Lemon oil works great with it and gives a really nice sheen to it. 

Good luck to all that decide to give it a try, post up your results so we can check it out. I'm really glad that so many have taken interest in this, being new here I feel like maybe I contributed something... But if you eff up your pride and joy, don't blame me lol.


----------



## Metalworker (Jan 19, 2016)

mcleanab said:


> So do you FEEL a difference in the wood under your fingers as you are playing or is it purely an awesome visual/cosmetic thing?



Just visual/cosmetic. If you feel the wood when you play, you're pressing too hard


----------



## Metalworker (Jan 19, 2016)

Edika said:


> I'm interested to see how it holds up after the lemon oil application.



Held up great and the lemon oil looks really nice on it.


----------



## Metalworker (Jan 19, 2016)

ShadyDavey said:


> India Ink? Nitrile Gloves? Some masking tape!? I have all that...
> 
> What style of foam brush did you use? Something like a 1" foam Wooster?
> 
> Extra inspirational post - cheers



Yea just a cheap $0.50 1" foam stain brush from home depot. Again be careful with tape, if the ink gets under it and dries before you realize it, it could turn into a bad evening.


----------



## HeHasTheJazzHands (Jan 19, 2016)

J_Mac said:


> I ordered a bottle of Fiebings a while ago, just working up the balls to try it on my least favourite guitar, haha. Do you think the naphtha is necessary or can I just whack the dye on?

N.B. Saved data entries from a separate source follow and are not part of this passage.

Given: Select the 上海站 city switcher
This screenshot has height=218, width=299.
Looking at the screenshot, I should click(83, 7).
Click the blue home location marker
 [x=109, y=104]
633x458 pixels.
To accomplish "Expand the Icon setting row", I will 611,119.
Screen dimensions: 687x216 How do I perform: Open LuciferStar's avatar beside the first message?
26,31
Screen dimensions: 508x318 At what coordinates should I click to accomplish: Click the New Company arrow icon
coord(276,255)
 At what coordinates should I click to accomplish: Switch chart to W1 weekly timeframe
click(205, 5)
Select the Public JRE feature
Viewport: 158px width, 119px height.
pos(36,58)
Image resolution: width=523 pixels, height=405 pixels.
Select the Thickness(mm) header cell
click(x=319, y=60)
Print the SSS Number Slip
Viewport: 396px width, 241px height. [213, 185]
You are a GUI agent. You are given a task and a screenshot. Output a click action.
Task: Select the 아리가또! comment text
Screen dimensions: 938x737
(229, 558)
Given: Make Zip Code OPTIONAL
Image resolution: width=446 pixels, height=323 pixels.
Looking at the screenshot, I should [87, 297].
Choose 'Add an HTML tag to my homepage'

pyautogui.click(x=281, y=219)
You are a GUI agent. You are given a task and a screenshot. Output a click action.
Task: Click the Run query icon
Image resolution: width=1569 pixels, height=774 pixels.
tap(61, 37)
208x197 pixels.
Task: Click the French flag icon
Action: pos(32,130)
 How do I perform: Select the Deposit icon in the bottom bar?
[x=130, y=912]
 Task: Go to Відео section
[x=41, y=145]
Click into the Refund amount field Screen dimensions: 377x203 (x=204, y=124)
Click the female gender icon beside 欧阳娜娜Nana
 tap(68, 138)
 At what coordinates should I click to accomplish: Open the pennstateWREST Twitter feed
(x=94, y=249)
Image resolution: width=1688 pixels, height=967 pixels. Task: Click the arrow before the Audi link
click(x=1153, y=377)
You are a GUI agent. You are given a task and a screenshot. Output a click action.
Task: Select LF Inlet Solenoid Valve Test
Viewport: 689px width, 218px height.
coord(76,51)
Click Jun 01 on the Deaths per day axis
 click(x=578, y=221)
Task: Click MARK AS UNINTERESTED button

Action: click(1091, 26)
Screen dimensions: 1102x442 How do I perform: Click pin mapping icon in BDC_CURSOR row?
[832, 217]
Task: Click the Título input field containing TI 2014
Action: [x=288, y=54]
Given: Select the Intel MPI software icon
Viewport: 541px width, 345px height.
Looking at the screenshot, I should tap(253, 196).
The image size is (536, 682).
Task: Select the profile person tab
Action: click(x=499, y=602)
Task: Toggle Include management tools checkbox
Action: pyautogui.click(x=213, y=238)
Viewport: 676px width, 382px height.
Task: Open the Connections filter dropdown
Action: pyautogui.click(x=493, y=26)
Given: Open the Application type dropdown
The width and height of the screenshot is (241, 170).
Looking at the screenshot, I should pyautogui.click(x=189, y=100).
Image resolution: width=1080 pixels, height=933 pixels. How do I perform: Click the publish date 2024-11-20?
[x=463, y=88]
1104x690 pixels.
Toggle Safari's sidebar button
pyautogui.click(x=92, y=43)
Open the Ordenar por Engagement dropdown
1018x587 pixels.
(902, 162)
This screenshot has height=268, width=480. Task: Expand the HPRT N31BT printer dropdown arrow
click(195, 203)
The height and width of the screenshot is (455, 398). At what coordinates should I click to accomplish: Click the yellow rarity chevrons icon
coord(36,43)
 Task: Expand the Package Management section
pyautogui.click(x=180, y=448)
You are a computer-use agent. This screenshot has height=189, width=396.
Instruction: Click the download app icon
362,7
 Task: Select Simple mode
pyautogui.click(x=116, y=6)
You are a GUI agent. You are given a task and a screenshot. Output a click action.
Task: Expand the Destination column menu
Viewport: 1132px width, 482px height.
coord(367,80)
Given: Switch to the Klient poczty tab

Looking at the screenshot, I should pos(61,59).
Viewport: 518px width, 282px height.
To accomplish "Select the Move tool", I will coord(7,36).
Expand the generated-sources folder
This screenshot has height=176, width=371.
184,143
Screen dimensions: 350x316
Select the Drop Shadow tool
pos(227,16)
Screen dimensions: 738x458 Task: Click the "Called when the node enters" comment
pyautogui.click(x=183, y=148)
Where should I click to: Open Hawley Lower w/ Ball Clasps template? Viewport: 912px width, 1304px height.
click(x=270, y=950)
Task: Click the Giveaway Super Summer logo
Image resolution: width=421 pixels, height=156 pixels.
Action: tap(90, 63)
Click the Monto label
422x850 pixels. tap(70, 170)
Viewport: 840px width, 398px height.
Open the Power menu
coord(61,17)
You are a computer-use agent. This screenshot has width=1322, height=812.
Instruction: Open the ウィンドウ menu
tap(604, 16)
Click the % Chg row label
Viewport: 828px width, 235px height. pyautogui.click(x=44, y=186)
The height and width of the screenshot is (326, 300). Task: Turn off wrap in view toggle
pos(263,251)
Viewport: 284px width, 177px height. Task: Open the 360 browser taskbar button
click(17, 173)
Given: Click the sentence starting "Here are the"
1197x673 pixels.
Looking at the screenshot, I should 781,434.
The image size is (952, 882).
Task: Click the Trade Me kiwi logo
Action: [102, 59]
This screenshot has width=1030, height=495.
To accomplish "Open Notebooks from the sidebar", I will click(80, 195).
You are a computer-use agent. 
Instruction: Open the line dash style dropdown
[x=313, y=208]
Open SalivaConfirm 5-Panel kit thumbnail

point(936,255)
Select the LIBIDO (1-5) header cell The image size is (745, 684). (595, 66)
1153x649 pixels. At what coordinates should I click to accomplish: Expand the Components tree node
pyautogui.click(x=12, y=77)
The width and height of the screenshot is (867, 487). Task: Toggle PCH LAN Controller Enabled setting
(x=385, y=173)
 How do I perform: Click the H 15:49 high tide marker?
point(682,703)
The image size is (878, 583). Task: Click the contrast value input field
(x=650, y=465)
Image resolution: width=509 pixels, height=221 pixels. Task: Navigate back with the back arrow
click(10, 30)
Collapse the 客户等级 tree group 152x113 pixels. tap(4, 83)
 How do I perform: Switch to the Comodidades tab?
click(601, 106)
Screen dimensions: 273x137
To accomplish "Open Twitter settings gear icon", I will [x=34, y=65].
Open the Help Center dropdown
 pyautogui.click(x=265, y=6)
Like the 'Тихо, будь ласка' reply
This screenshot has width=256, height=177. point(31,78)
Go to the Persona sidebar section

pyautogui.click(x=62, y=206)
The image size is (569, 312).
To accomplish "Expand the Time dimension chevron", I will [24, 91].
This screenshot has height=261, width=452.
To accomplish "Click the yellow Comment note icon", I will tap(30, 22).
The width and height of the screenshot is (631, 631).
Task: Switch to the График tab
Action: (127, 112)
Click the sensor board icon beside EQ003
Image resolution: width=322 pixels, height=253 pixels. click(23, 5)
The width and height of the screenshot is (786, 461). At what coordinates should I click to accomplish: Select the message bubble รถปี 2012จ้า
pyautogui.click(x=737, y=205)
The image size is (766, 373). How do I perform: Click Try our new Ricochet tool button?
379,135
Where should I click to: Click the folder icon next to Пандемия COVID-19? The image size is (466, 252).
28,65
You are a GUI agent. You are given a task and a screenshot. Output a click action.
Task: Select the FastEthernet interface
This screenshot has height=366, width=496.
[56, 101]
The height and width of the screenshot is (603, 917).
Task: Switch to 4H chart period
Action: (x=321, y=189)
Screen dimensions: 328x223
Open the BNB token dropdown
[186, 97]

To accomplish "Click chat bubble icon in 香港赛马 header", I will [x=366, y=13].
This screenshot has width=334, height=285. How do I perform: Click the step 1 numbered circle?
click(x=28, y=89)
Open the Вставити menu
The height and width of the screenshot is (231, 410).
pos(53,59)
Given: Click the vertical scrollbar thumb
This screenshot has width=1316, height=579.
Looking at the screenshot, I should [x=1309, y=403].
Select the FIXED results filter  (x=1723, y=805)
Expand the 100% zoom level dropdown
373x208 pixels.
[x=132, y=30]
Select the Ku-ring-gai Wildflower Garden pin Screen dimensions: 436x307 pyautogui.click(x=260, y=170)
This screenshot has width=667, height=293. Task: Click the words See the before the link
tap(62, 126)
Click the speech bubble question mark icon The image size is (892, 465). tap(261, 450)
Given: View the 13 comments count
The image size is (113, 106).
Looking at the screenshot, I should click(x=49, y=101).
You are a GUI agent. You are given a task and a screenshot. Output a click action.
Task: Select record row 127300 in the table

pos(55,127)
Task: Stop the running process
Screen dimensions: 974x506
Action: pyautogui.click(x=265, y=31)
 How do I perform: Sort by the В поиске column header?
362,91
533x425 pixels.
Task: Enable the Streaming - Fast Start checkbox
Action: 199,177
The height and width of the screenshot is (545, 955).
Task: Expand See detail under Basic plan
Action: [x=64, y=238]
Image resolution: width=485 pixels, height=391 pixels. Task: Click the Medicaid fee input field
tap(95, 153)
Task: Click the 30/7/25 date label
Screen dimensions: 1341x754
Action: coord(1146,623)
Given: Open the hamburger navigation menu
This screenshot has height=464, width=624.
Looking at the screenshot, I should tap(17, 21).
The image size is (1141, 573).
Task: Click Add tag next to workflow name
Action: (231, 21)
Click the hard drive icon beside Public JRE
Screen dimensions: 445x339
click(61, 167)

You can also use lighter fluid. Buy a bottle of it for cheap.


----------



## Edika (Jan 20, 2016)

Metalworker said:


> I had a drip go down the back of the neck on this one and it was a real pain to get off! There's still a slight hint of it and it seems to be permanent so I stress to anyone that tries this to BE CAREFUL! YOU CAN EFF UP YOUR GUITAR WITH THIS STUFF.
> 
> ...
> 
> I certainly would not recommend leaving it overnight as stewmac suggests either unless it is an unglued fretboard without frets installed. Once it looks like its drying wipe it off really good, I mean really scrub the hell out of it and buff the finish, that is when you can see the true color of it. If you want darker repeat the process.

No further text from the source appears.